请从含有"The width and"的那一行起，一直到记录末尾（首尾两行均包括在内），原样照抄这些行，答案中不要包含图片。

▸ 所给数据:
----

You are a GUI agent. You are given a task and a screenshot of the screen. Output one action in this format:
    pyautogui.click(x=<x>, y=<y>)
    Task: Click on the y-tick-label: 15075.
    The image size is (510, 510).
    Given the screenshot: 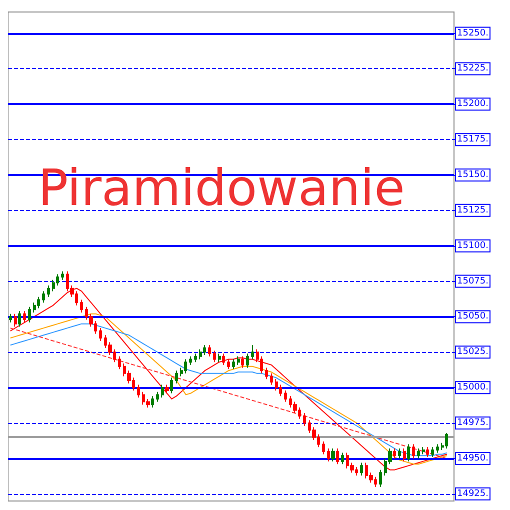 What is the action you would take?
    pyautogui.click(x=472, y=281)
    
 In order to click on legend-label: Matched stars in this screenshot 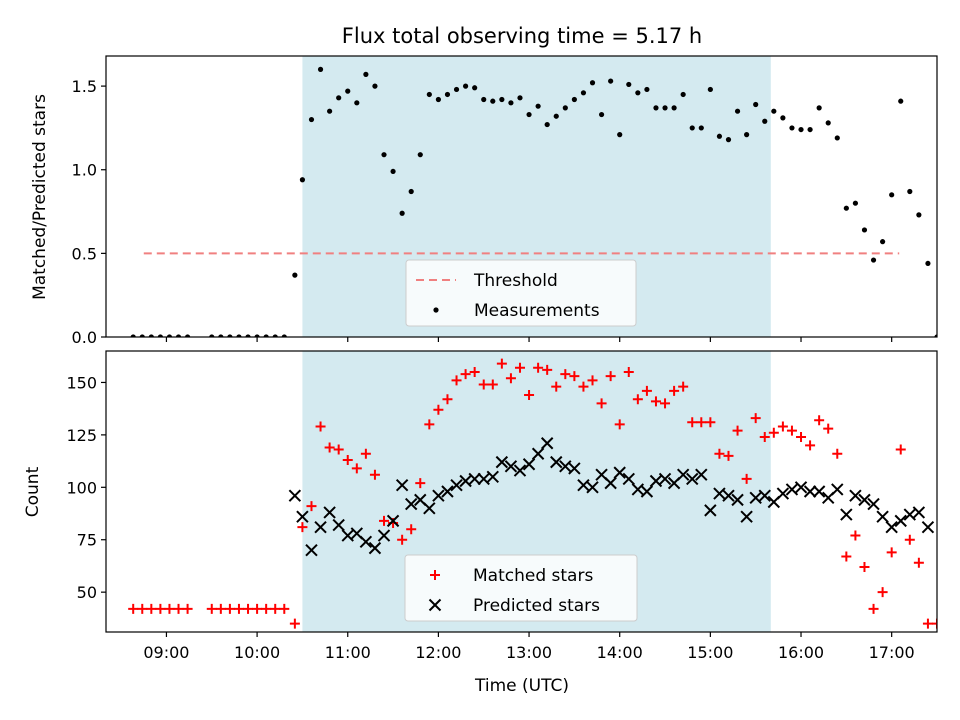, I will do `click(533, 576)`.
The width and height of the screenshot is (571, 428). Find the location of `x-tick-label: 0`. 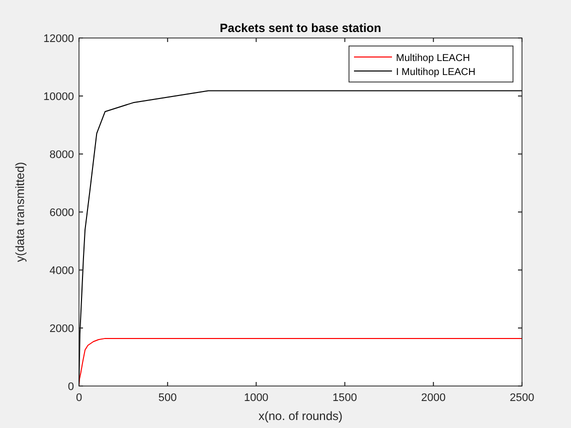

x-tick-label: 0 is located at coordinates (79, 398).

----

▸ 作答区:
The width and height of the screenshot is (571, 428). Find the location of `x-tick-label: 0`. 

x-tick-label: 0 is located at coordinates (79, 398).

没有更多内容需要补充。